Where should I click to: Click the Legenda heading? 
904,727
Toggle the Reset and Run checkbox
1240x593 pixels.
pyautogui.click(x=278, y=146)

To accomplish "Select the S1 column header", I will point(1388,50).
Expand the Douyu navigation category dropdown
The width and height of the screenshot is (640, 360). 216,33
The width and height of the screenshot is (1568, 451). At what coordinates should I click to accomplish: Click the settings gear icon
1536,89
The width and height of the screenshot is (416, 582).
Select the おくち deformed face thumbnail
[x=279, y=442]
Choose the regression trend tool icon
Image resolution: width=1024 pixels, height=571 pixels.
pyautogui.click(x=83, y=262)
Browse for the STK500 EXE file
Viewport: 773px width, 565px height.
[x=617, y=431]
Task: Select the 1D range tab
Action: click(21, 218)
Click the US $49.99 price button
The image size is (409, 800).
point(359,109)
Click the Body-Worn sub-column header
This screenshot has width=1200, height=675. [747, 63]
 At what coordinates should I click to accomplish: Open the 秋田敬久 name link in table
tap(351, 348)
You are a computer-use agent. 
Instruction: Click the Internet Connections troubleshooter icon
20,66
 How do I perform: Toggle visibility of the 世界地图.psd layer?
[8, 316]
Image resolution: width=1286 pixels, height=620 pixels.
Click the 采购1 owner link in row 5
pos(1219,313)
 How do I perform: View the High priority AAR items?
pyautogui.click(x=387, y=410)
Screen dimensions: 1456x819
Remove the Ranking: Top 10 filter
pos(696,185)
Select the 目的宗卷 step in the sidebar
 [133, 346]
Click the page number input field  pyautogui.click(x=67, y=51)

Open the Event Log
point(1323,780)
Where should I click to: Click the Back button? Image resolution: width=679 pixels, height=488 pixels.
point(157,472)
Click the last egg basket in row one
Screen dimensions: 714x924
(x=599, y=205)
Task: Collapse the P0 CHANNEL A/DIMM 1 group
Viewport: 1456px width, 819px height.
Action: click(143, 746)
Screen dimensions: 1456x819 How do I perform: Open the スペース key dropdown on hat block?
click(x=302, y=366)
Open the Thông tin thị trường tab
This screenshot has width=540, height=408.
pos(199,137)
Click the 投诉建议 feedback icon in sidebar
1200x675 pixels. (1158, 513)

> **Your instructions**: Rewrite all the items above, switching "Screen dimensions" to "Screen size" everywhere and leaving the rest untouched.

> **Written answer**:
Where should I click to: Click the Legenda heading? 
904,727
Toggle the Reset and Run checkbox
1240x593 pixels.
pyautogui.click(x=278, y=146)

To accomplish "Select the S1 column header", I will point(1388,50).
Expand the Douyu navigation category dropdown
The width and height of the screenshot is (640, 360). 216,33
The width and height of the screenshot is (1568, 451). At what coordinates should I click to accomplish: Click the settings gear icon
1536,89
The width and height of the screenshot is (416, 582).
Select the おくち deformed face thumbnail
[x=279, y=442]
Choose the regression trend tool icon
Image resolution: width=1024 pixels, height=571 pixels.
pyautogui.click(x=83, y=262)
Browse for the STK500 EXE file
Viewport: 773px width, 565px height.
[x=617, y=431]
Task: Select the 1D range tab
Action: click(21, 218)
Click the US $49.99 price button
The image size is (409, 800).
point(359,109)
Click the Body-Worn sub-column header
This screenshot has width=1200, height=675. [747, 63]
 At what coordinates should I click to accomplish: Open the 秋田敬久 name link in table
tap(351, 348)
You are a computer-use agent. 
Instruction: Click the Internet Connections troubleshooter icon
20,66
 How do I perform: Toggle visibility of the 世界地图.psd layer?
[8, 316]
Image resolution: width=1286 pixels, height=620 pixels.
Click the 采购1 owner link in row 5
pos(1219,313)
 How do I perform: View the High priority AAR items?
pyautogui.click(x=387, y=410)
Screen size: 1456x819
Remove the Ranking: Top 10 filter
pos(696,185)
Select the 目的宗卷 step in the sidebar
 [133, 346]
Click the page number input field  pyautogui.click(x=67, y=51)

Open the Event Log
point(1323,780)
Where should I click to: Click the Back button? Image resolution: width=679 pixels, height=488 pixels.
point(157,472)
Click the last egg basket in row one
Screen size: 714x924
(x=599, y=205)
Task: Collapse the P0 CHANNEL A/DIMM 1 group
Viewport: 1456px width, 819px height.
Action: click(143, 746)
Screen size: 1456x819 How do I perform: Open the スペース key dropdown on hat block?
click(x=302, y=366)
Open the Thông tin thị trường tab
This screenshot has width=540, height=408.
pos(199,137)
Click the 投诉建议 feedback icon in sidebar
1200x675 pixels. (1158, 513)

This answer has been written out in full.